- Born: Percy Bantock Nevill 14 June 1887 Stamford Hill, London, United Kingdom
- Died: 30 July 1975 (aged 88) Surrey, England
- Occupation: Financial accountant (FCA)
- Known for: The Boy Scouts Association's Headquarters Commissioner and vice-president

= P. B. Nevill =

English scout official

Percy Bantock Nevill (1887–1975), known as P. B. Nevill, was an early scoutmaster in the Boy Scout Movement, and The Boy Scouts Association of the United Kingdom Headquarters Commissioner and, later, vice-president.

==Personal==
Nevill was born on 14 June 1887 in Stamford Hill in the London Borough of Hackney, England. His parents were John ("Jack") Nevill and Alice Maria Bantock. He was trained as a financial accountant. In 1914 after the outbreak of war, he volunteered for the army but was refused on health grounds. He married Joan Woodruffe in June 1926. He died in England on 30 July 1975.

==Scouting==
Nevill was impressed by the September 1909 Crystal Palace Rally of Scouts in London and he established and was the scoutmaster of the 5th Enfield Boy Scout troop. He helped establish and was a warden and trustee of Roland House Boy Scout settlement. He was instrumental in the donation of Gilwell Park to The Boy Scouts Association and, in 1958, he funded the Troop Room at Gilwell Park. In 1948 he donated 37 acre of cliff land adjoining the sea in Kingsdown, Kent to create the Kingsdown Boy Scout Camp. He contributed to Scouting publications, translation of scouting publications and wrote two books on Scouting, My Scouting Story (1960) and Scouting in London (1966)

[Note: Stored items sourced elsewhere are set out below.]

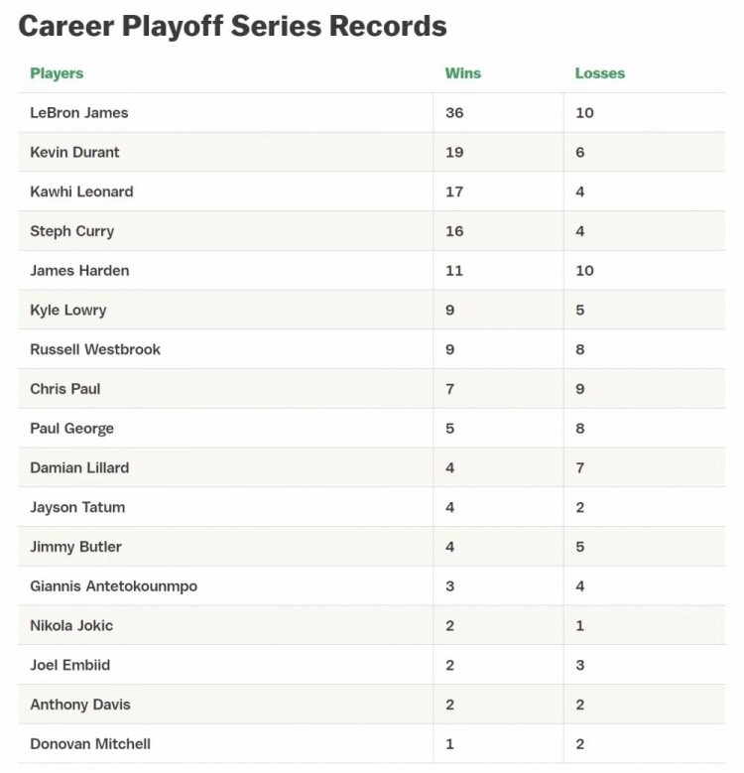744x773 pixels.
Task: Select Kevin Durant's 19 wins cell
Action: coord(454,152)
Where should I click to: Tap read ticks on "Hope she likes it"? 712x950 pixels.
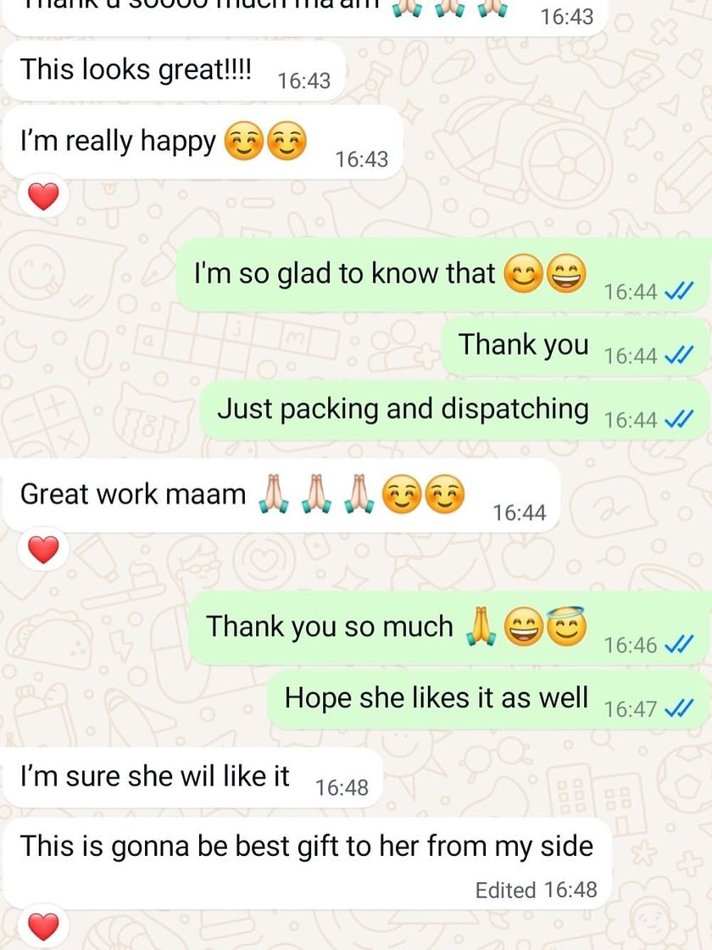point(678,708)
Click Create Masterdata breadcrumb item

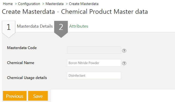[x=84, y=4]
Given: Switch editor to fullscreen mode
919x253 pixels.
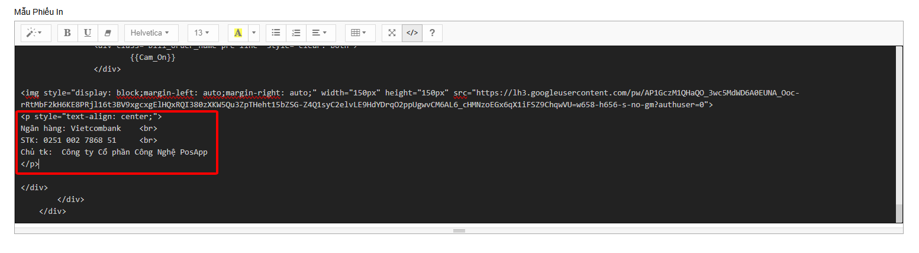Looking at the screenshot, I should tap(392, 33).
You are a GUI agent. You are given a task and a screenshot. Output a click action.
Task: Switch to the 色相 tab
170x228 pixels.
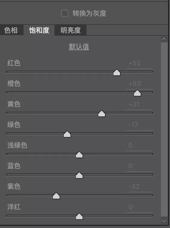click(11, 30)
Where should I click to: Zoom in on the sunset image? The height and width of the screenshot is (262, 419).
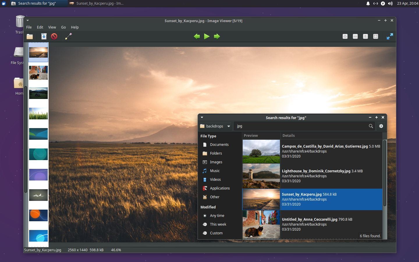click(x=345, y=36)
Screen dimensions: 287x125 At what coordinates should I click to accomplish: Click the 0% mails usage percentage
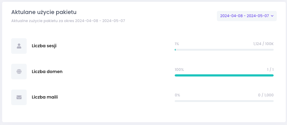point(177,95)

===The Boy Scouts Association appointments===
The Boy Scouts Association appointed him as a district commissioner for East London in 1916, and then a county commissioner. He was the association's headquarters commissioner for kindred societies, to liaise with other organisations, from 1914 until 1949, at the same time as he held other commissionerships and roles. He was also as the association's headquarters commissioner for Rovers from 1920 to 1930, when he resigned to focus on his other commissionerships. In 1926, the association awarded him its Silver Wolf. In the early 1960s, when he ended his commissionerships, the association appointed him as a vice president. He disagreed with changes implemented following the 1966 The Chief Scout's Advance Party Report, particularly the discontinuation of Rovers and resigned all his active positions with the association but was made honorary commissioner for life. When he died in 1975, he was the last of Baden-Powell's contemporaries in The Scout Association headquarters and council.

===Roland House===
In 1916, Nevill moved into Roland House Boy Scout Settlement, at 29 Stepney Green, East London as its warden. The house was the legacy of Roland Philipps who was killed in action in the 1914-18 World War. Roland House and its Scout Shop were maintained by its wardens, Rovers and resident Boy Scout leaders. William de Bois Maclaren was a guest of Nevill's at Roland House, which was decisive in De Boise Maclaren's donation of Gilwell Park to The Boy Scouts Association. In 1920, Nevill took over the full lease for Roland House and all financial responsibility. Upon his marriage in 1926, he moved out of Roland House to Reigate, Surrey. He remained on the Roland House committee until the 1960s. Roland House was closed by The Scout Association soon after Nevill's death.

===Rovers===
Rovers held Nevill's attention and support from the 1920s, soon after its beginning and The Boy Scouts Association appointed him as its headquarters commissioner for Rovers. He organised the first jamboree for Rovers (which Baden-Powell termed a "moot"). He organised several more moots. After resigning as The Boy Scouts Association headquarters commissioner for Rovers in 1930, he remained involved with Rovers and attended further moots. In 1966, when The Boy Scouts Association discontinued Rovers following The Chief Scout's Advance Party Report, Nevill resigned all his active positions with the association.

==Selected works==
- The Doctor and the Outlaw, Etc. [A Tableau], 1922
- Contributions to translations of Rovering to Success by Baden-Powell, in many languages, including Czech, German and Dutch
- My Scouting Story, London: Roland House Scout Settlement, 1960, 228 pp.
- Scouting in London 1908–1965, London: The Trustees of the London Scout Council (1913–1965), 1966, 213 pp.